GIVEN TEXT:
In calling attention to the failures of UK immigration policy, I do not advocate for abandoning immigration law entirely; indeed, governments must prevent landlords and employers from exploiting noncitizens. If migrants are systematically denied legal rights, a growing population of people will be forced to put up with poor rental conditions and substandard wages, a trend which sets the stage for rental exploitation and wage cuts across the board, weakening protections for all. As the history of financialisation shows, it is the deregulation of the nation’s wealthiest—not its most vulnerable—that produces social instability and economic crisis.
Yet, while the government allows international capital to use its local housing market as a source for capital gains, it does not allow the same freedoms to people from abroad, and particularly not the people who need it the most, those fleeing from war and crushing poverty. But there are positive changes. Research shows that each generation is more positive towards immigration than the one that came before (
McLaren et al. 2021). At the same time, a record high number of 18–24-year-olds rank housing as their number one concern (
Foster et al. 2024). The next generation is accurately assessing the nature of the UK’s economic problems, and this is a sign of progress.
Rather than encouraging capital investment in luxury housing, what the country needs is substantive investment in affordable homes, social homes, and robust renter reform that keeps rents from skyrocketing and protects tenant’s rights. Housing must be thought of not as a commodity to be traded and sold, but as an essential service and need to which all should be entitled.

Stored dataset entries:
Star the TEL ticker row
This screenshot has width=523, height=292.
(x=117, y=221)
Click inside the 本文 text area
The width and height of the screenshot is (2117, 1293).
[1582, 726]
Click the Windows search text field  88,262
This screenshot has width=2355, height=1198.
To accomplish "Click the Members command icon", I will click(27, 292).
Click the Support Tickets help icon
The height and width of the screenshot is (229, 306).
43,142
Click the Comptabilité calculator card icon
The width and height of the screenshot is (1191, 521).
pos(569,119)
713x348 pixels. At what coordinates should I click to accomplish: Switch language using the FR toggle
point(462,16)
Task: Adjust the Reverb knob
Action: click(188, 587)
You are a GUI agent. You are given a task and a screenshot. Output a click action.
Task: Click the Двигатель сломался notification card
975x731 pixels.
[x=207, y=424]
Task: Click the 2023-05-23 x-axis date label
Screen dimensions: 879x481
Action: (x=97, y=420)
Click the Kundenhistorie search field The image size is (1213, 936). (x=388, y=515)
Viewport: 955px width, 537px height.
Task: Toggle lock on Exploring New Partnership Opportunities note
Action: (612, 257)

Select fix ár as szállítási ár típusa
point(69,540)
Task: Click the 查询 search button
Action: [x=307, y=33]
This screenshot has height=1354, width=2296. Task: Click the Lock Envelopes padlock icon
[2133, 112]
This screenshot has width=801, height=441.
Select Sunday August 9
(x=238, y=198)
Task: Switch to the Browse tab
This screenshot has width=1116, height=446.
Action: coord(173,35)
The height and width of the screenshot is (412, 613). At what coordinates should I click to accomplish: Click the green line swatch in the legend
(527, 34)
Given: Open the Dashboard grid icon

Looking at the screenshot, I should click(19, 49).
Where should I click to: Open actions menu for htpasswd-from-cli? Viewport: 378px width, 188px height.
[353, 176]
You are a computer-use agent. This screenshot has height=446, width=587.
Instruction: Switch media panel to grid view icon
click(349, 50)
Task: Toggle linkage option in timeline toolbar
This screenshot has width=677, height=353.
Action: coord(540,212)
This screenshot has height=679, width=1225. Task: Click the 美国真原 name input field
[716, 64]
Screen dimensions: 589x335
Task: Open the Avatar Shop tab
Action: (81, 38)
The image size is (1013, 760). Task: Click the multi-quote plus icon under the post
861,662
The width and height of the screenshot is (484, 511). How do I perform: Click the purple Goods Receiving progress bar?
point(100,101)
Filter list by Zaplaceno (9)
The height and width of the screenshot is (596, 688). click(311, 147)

TO DO:
a – In the passage on UK housing and immigration, what does a record high number of 18–24-year-olds rank as their number one concern?
b – Please quote the passage on UK housing and immigration word for word, starting with "Rather than encouraging" and going on through "should be entitled.".

RESPONSES:
a – Housing.

b –
Rather than encouraging capital investment in luxury housing, what the country needs is substantive investment in affordable homes, social homes, and robust renter reform that keeps rents from skyrocketing and protects tenant’s rights. Housing must be thought of not as a commodity to be traded and sold, but as an essential service and need to which all should be entitled.